Moody's downgrades the Class A EMEA CMBS Notes issued by Taurus CMBS (Pan-Europe) 2006-3 plc

14 Dec 2012

EUR 336 million of CMBS affected

London, 14 December 2012 -- Moody's Investors Service has today downgraded the following class of Notes issued by Taurus CMBS (Pan-Europe) 2006-3 plc (amount reflects initial outstanding):

....EUR336M Class A Notes, Downgraded to A3 (sf); previously on Aug 4, 2011 Downgraded to Aa3 (sf)

Moody's does not rate the Class B, Class C, Class D, Class X1, and the Class X2 Notes.

RATINGS RATIONALE

Today's downgrade action reflects Moody's increased loss expectation for the pool since its last review. This is primarily driven by the worse than expected performance of the larger of the two loans remaining in the pool (Triumph Loan -- 71% of the pool).

The key parameters in Moody's analysis are the default probability of the securitised loans (both during the term and at maturity) as well as Moody's value assessment for the properties securing these loans. Moody's derives from those parameters a loss expectation for the securitised pool.

========================

### Task requirements
1) In the Taurus CMBS notice, shorten the paragraph that begins "Today's downgrade action reflects" while keeping its main facts.
2) Go on with the Taurus CMBS notice from the point where it stops.

========================

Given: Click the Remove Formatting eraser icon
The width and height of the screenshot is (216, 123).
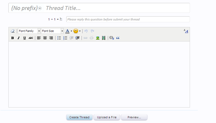Looking at the screenshot, I should (13, 31).
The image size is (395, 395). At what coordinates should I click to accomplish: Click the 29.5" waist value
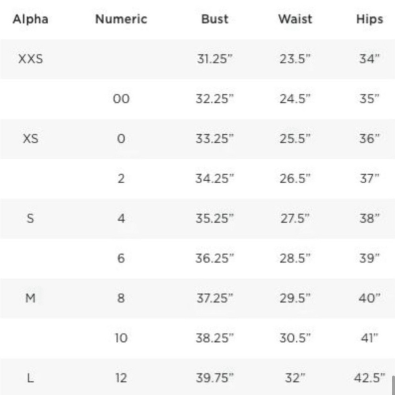click(295, 298)
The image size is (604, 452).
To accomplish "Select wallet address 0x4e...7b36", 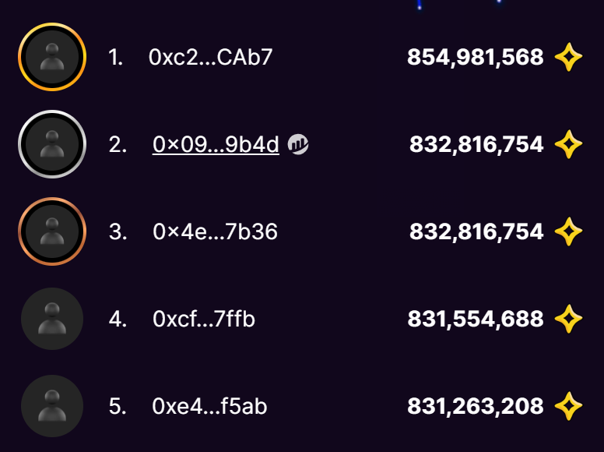I will click(x=215, y=231).
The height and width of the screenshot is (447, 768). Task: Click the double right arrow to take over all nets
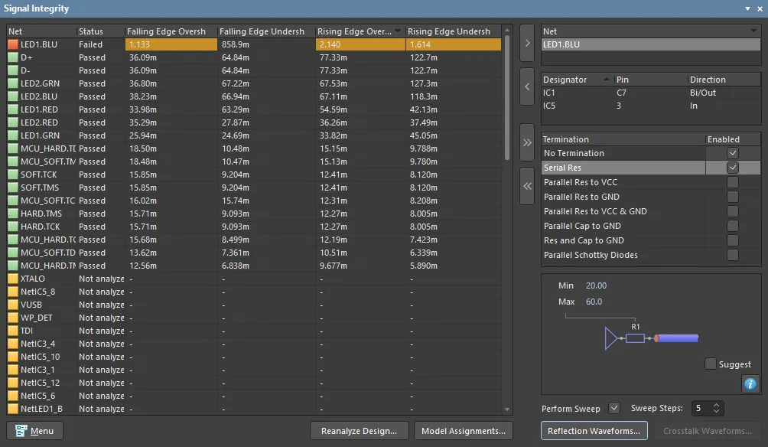click(526, 142)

========================

### Set of answers
1) The downgrade stems from Moody's higher expected losses on the pool since its last review, mainly because the Triumph Loan, the larger of the two remaining loans at 71% of the pool, has performed worse than expected.

2)
Based on its revised assessment of these parameters, Moody's sees a high likelihood of repayment of the stronger loan from an expected loss perspective (K-Berg Loan -- 29% of the pool) and an increased likelihood of default of the Triumph Loan on its maturity date. Both loans are scheduled to mature in April 2013. Given that the proceeds from a timely repayment of the K-Berg Loan would be allocated on a pro-rata basis to all classes of notes, the lower credit quality of the remaining loan will not be offset by an increase in credit enhancement for the Class A Notes. In Moody's view, the expected loss for the Class A Notes is increasingly dependent on the performance of the Triumph Loan.

Based on its reassessment of the property values, Moody's loan-to-value (LTV) ratio for the Triumph Loan increased from 83% to 101% for the securitised A-loan and from 104% to 122% for the whole loan. With such high leverage, Moody's views that there is a very high chance that the loan will not be refinanced and default on its maturity date. In this case, the special servicer will have only two years until the legal final maturity of the notes to recover the loan principal. The K-Berg Loan continues to perform in line with Moody's expectations, and with an estimated LTV of 81% at maturity, there is overall an only low to medium likelihood of default of the loan on its maturity date.

Should the K-Berg Loan repay and the Triumph Loan default at maturity, the note-to-value ratio for the Class A Notes is expected to increase to 66% from 59% currently.

As a result of loan repayments and prepayments, the Issuer no longer has sufficient interest income available to fully pay its fees and interest due on the notes. Hence, the junior notes including the Class C Notes have been subject to interest deferrals since the February 2012 interest payment date (IPD). In case of a repayment of the K-Berg Loan and the default of the Triumph Loan, the Issuer may increasingly be facing interest shortfalls at the note level. Moody's took into account the increased but still limited risk of interest shortfalls to the Class A Notes in its analysis.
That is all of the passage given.